### Aufgabe a
Kopiere aus den Datenzeilen weiter unten alles von der Zeile mit „Click green gear module icon in scenario 6“ bis zur Zeile mit „Action: click(108, 91)“, beide Zeilen eingeschlossen.

### Textauszug
--
Helmut und Johanna Kandl entwickeln Installationen und Interventionen als zeitgemäße Alternativen zum gewohnten Denkmalkult

Arbeit an der Erinnerung   

Von Brigitte Borchhardt-Birbaumer

Die westliche Welt empfand es nach dem Ende des Zweiten Weltkriegs jahrzehntelang als politisch-moralische Verpflichtung, künstlerisch gestaltete Mahnmale gegen den Faschismus und Gedenkstätten an den Holocaust zu errichten. Lange stritt man über den dafür angemessenen Stil, und schließlich siegte die Abstraktion, die von den Diktatoren des 20. Jahrhunderts verfemt worden war, über den Realismus.

Archiskulpturen wie Peter Eisenmans Stelen in Berlin oder Rachel Whitereads Bibliotheksabguss am Wiener Judenplatz galten als gelungene, zeitgemäße Lösungen dieses Kunstproblems.
--
### Dateneinträge
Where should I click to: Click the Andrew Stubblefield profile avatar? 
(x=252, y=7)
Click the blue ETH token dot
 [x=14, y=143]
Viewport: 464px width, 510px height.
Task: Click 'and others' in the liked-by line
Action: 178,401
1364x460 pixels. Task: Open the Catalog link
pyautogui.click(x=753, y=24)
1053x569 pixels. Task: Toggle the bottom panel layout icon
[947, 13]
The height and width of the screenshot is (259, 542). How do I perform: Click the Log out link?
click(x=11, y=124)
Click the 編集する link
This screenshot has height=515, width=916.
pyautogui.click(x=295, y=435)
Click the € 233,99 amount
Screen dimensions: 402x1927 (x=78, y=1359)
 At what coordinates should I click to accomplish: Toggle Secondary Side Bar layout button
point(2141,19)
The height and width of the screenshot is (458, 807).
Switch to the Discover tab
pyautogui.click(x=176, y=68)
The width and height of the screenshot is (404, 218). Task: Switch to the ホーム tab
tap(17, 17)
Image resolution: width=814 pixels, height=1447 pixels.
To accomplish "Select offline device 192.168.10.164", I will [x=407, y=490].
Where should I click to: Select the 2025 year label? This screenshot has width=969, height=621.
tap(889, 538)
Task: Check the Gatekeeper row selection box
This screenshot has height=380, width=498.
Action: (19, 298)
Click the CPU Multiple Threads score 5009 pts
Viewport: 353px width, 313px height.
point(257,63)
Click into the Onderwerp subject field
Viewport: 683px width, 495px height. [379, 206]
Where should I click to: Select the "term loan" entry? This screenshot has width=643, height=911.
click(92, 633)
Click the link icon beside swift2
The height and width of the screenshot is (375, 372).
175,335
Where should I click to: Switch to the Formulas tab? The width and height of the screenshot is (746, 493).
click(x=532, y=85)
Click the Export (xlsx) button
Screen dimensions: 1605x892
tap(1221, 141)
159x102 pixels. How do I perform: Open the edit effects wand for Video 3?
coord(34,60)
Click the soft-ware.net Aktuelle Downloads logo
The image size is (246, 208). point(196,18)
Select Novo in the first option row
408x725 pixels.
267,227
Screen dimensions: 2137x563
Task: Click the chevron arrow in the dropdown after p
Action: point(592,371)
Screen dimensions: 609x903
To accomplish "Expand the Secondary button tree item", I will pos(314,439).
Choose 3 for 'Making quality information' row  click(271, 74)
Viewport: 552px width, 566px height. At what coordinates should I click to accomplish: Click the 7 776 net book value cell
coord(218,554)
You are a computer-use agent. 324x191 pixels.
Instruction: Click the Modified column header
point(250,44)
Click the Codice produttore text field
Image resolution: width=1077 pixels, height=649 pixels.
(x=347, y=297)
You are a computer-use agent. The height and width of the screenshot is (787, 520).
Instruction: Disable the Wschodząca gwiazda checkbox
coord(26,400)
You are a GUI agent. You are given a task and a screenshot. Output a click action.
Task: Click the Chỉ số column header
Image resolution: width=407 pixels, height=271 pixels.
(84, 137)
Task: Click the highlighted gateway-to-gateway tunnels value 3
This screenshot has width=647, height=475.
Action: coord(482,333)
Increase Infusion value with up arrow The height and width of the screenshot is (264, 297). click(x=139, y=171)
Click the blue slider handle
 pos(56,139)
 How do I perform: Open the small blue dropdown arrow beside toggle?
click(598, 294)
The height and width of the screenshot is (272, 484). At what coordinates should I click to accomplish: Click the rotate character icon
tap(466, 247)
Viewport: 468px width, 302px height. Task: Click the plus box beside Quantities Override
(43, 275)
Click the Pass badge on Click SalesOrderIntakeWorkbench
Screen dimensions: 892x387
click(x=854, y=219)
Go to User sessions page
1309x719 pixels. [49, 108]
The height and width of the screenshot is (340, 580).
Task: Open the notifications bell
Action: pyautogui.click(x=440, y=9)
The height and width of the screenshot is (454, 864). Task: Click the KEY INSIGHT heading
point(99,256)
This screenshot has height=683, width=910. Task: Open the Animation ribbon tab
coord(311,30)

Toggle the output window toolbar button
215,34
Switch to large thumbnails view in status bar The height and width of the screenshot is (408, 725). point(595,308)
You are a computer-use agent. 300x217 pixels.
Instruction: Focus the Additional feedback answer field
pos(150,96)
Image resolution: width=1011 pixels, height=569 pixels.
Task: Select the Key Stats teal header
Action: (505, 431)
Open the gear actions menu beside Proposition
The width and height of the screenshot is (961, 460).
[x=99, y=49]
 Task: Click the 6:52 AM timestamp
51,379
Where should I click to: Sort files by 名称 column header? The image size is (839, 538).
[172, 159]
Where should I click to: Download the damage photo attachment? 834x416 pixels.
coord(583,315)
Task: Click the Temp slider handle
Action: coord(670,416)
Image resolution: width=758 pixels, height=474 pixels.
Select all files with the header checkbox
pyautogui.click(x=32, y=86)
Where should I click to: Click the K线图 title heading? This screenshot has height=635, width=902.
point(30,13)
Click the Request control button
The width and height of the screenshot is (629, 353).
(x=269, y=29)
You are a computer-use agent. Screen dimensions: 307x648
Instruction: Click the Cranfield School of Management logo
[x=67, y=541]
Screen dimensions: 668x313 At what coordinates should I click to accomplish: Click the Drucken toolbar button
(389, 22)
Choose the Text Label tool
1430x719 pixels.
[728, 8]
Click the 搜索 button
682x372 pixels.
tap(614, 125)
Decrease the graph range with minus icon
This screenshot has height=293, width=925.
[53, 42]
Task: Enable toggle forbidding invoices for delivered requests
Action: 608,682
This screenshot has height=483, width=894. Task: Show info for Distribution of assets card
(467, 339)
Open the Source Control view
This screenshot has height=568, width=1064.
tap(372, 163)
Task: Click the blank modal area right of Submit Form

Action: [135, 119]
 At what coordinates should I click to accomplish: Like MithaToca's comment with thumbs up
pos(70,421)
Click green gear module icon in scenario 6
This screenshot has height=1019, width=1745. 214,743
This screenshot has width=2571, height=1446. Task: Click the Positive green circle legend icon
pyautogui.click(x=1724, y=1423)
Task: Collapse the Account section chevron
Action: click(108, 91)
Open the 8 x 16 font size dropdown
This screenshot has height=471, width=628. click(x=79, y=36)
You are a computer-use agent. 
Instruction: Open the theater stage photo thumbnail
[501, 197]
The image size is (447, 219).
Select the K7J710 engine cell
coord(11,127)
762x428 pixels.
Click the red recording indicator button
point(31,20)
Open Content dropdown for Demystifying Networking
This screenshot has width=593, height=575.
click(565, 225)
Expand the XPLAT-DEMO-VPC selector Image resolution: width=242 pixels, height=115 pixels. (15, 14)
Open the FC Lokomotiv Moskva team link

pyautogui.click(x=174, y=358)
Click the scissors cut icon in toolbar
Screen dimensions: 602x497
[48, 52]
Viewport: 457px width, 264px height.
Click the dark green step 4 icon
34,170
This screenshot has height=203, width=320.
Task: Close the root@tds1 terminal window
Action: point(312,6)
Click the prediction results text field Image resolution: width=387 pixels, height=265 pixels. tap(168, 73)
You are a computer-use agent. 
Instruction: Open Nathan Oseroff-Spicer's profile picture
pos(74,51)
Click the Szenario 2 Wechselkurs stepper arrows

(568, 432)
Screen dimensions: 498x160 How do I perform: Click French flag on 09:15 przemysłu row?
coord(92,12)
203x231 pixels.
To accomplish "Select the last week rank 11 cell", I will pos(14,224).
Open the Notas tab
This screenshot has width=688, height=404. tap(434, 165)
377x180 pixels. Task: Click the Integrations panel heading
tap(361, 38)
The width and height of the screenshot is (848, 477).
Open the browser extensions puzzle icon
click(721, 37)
--
### Aufgabe b
Übersetze diesen Satz aus dem Text über Denkmalkunst ins Englische: „Archiskulpturen wie Peter Eisenmans Stelen in Berlin oder Rachel Whitereads Bibliotheksabguss am Wiener Judenplatz galten als gelungene, zeitgemäße Lösungen dieses Kunstproblems.“

### Richtige Antwort a
Click green gear module icon in scenario 6
This screenshot has height=1019, width=1745. 214,743
This screenshot has width=2571, height=1446. Task: Click the Positive green circle legend icon
pyautogui.click(x=1724, y=1423)
Task: Collapse the Account section chevron
Action: click(108, 91)

### Richtige Antwort b
Archisculptures such as Peter Eisenman's steles in Berlin or Rachel Whiteread's library cast on Vienna's Judenplatz were regarded as successful, contemporary solutions to this artistic problem.